Dari situasi itu, peluang hadirnya nama lain, seperti mantan Gubernur DKI Jakarta Anies Baswedan menipis. Warga Jakarta mau tidak mau atau suka tidak suka harus memilih Ridwan-Suswono, Dharma-Kun, atau golongan putih (golput) karena tidak mencoblos.
Pengamat kebijakan publik Universitas Trisakti, Trubus Rahadiansyah, menuturkan, proses demokrasi tidak berjalan. Partai politik menunjukkan kekuasan mutlak dalam menentukan kepala daerah, dalam hal ini gubernur dan wakil gubernur Jakarta.
”Padahal, publik ingin sosok (atau) tokoh yang kompetitif demi masa depan Jakarta. Kepala daerah yang tidak hanya melobi hubungan Istana (Presiden RI) dan Balai Kota (Pemprov DKI Jakarta), tetapi juga wilayah tetangga, (yakni wilayah) Bodetabekjur,” tuturnya, Senin siang.

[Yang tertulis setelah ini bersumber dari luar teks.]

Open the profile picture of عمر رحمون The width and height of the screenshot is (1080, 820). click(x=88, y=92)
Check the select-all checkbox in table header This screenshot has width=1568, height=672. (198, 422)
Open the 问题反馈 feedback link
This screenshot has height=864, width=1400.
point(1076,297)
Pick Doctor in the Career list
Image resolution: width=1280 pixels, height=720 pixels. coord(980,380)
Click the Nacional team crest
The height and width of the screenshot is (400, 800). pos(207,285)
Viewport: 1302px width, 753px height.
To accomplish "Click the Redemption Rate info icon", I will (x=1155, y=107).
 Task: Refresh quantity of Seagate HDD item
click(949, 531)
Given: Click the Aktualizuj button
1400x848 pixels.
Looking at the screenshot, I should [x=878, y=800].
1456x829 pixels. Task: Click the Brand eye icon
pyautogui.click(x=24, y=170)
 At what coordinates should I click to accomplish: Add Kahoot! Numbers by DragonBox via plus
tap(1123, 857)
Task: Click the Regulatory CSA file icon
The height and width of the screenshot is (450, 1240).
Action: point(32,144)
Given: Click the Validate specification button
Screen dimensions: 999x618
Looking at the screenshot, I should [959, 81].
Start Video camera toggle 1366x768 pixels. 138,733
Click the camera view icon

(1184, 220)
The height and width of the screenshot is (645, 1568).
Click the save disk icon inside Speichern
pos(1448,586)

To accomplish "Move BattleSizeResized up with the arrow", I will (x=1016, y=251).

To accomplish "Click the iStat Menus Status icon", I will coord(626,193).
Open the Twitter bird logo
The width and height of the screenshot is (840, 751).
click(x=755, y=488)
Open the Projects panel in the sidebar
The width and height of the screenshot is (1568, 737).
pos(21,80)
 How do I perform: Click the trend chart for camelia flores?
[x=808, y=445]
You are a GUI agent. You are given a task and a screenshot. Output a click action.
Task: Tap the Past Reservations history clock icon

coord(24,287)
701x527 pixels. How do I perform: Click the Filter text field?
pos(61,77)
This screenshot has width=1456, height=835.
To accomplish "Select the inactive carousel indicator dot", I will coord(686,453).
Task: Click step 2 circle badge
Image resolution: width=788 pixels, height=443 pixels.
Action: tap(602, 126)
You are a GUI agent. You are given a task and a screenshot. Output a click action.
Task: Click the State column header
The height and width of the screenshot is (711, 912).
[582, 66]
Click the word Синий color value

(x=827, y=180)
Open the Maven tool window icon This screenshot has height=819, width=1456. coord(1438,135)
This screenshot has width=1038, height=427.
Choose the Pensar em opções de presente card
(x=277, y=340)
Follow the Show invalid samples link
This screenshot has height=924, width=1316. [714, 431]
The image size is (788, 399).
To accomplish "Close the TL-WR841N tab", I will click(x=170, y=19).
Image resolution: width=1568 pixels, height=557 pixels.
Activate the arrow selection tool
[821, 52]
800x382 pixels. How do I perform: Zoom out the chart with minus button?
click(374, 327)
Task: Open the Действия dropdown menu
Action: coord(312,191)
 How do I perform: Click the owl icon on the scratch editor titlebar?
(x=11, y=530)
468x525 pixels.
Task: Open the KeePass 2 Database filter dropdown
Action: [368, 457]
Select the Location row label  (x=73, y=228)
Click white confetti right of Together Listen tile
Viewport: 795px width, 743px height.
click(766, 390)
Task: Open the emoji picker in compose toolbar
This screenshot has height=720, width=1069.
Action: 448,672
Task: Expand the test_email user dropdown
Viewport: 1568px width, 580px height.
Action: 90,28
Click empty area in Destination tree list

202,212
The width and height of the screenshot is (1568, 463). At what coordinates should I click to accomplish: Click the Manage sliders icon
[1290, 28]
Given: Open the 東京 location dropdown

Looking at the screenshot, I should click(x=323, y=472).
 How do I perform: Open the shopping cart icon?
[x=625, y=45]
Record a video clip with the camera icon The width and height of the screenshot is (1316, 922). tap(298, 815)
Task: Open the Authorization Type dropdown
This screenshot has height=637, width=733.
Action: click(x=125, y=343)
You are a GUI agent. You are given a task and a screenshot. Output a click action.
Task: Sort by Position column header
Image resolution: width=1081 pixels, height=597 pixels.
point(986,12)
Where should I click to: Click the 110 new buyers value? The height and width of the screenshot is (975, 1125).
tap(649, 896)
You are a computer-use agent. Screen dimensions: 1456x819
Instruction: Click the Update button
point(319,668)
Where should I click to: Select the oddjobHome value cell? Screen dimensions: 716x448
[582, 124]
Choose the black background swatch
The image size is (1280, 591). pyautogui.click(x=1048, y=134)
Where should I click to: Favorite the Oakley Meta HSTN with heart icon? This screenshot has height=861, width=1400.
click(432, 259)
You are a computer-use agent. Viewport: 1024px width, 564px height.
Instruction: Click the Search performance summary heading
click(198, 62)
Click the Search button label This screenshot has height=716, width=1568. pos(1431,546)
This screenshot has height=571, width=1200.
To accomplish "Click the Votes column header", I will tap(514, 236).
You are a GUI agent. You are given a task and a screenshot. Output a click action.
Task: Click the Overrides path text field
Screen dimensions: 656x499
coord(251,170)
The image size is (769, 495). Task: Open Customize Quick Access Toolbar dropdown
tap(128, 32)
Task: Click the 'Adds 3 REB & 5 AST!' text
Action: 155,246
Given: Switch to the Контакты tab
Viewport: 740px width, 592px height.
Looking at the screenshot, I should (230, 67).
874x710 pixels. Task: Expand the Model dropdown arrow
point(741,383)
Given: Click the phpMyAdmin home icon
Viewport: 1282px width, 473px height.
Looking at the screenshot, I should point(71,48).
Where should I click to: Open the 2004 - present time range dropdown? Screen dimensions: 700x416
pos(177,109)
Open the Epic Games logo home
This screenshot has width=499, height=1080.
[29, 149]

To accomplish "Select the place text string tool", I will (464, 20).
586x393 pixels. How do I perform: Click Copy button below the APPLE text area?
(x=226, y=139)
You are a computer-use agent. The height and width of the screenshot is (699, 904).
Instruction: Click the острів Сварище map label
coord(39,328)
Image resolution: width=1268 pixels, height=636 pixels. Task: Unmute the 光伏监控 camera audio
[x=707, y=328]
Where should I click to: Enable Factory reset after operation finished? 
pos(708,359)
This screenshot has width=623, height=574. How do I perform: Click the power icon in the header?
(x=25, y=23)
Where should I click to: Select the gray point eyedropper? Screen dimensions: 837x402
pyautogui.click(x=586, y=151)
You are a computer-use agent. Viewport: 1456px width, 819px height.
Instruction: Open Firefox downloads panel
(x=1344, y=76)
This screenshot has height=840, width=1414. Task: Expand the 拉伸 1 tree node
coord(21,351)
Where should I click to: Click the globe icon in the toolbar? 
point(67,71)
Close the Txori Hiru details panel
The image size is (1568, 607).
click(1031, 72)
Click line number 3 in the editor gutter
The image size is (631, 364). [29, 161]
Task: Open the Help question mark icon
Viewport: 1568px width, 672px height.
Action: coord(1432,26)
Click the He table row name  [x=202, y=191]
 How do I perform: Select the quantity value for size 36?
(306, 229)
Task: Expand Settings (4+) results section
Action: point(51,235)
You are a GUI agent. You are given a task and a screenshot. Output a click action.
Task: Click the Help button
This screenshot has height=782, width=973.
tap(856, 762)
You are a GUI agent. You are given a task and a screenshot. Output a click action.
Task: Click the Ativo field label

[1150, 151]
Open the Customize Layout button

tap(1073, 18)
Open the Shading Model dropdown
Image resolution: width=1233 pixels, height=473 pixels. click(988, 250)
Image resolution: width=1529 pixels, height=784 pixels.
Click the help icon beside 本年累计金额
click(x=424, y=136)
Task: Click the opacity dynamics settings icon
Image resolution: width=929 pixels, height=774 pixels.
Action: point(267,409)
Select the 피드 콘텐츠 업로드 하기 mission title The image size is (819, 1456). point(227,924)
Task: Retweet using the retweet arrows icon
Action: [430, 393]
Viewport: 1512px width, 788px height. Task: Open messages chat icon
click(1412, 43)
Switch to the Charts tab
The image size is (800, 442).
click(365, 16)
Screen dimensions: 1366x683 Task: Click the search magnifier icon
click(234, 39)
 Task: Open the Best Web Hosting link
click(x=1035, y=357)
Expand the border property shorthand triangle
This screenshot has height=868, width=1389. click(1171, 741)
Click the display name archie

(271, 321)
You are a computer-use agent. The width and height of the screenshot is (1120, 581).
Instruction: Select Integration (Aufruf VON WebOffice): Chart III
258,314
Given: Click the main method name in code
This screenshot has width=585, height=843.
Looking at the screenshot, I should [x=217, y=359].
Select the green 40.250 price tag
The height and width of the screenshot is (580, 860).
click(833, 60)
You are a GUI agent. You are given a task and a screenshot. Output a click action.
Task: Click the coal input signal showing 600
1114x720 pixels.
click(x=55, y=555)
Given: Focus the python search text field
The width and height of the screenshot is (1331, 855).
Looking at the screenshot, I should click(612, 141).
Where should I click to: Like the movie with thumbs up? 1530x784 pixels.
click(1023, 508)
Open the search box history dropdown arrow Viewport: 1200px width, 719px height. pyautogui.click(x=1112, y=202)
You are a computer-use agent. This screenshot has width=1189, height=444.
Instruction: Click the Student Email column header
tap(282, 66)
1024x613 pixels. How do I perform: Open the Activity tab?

Menurut Trubus, alangkah baik jika ada sampai tiga pasangan yang berkontestasi dalam Pilgub Jakarta. Selain Ridwan-Suswono dan Dharma-Kun, selama ini publik menyuarakan dukungan kepada Anies dan Ahok (Basuki Tjahaja Purnama) yang memiliki pengalaman sebagai mantan gubernur.
”Ridwan Kamil hebat, tetapi di Jawa Barat. Belum tentu paham wilayah Jabodetabekjur. Kalau Dharma, kan, tidak banyak diketahui sepak terjangnya. Artinya apa, publik seperti dibuat tidak punya pilihan,” ujarnya.
Trubus menyarankan warga atau koalisi masyarakat sipil untuk membuat petisi. Isinya mendesak partai politik untuk menjalankan demokrasi. Paling tidak menghadirkan sosok alternatif sebagai calon gubernur dan wakil gubernur.